Task item:
Should any entry include an image, skip the image and copy the entry exactly.

━━ Dataset records

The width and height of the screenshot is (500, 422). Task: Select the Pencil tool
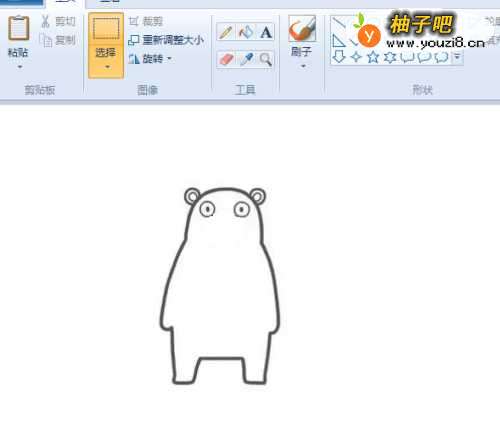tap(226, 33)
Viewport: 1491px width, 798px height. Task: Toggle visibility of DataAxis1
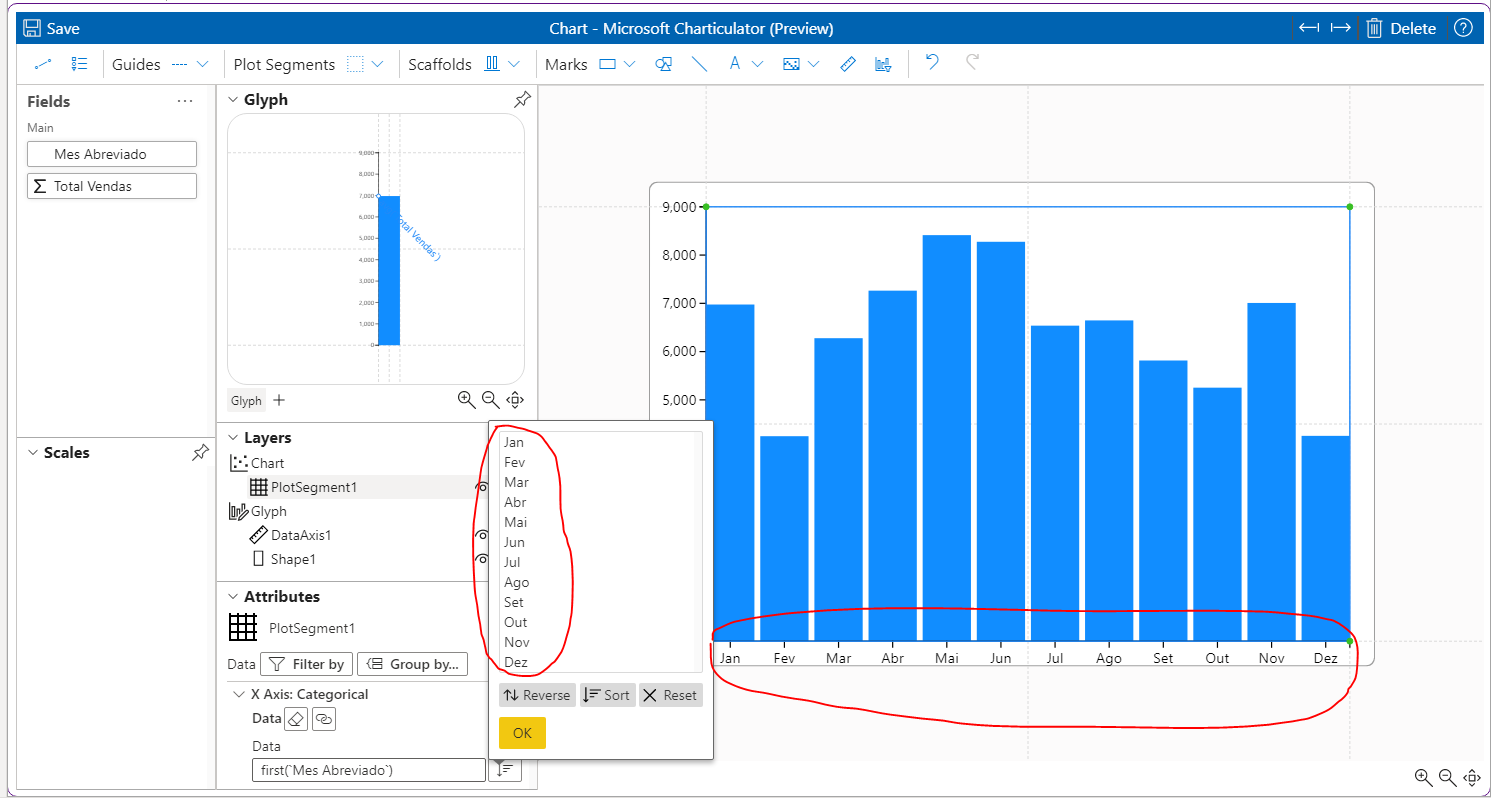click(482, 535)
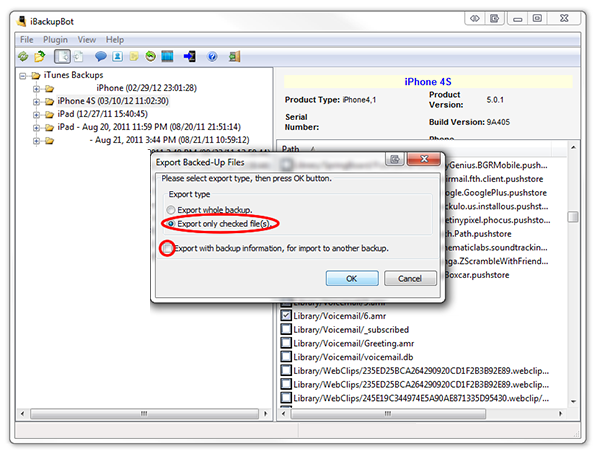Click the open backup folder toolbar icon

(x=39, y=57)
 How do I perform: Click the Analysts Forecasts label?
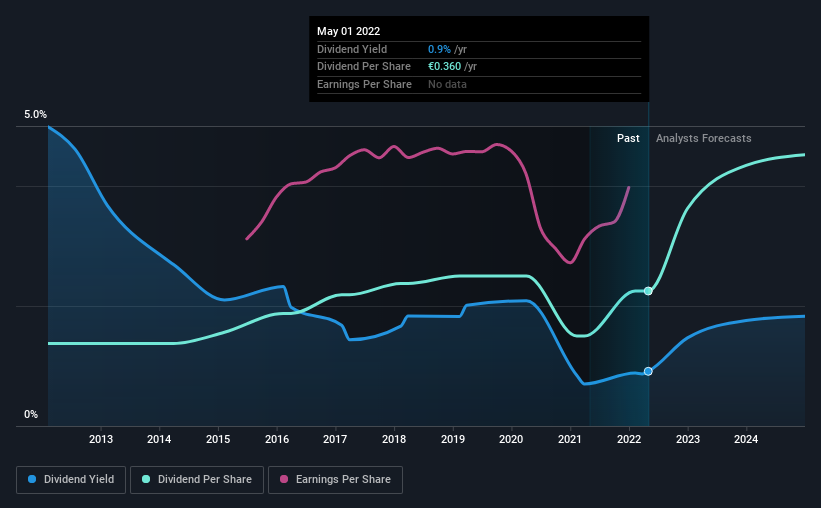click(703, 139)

━━━━

Answer box:
The width and height of the screenshot is (500, 422). Task: Select the Pencil tool
tap(226, 33)
Viewport: 1491px width, 798px height. Task: Toggle visibility of DataAxis1
click(482, 535)
Click the open backup folder toolbar icon

(x=39, y=57)
 How do I perform: Click the Analysts Forecasts label?
click(703, 139)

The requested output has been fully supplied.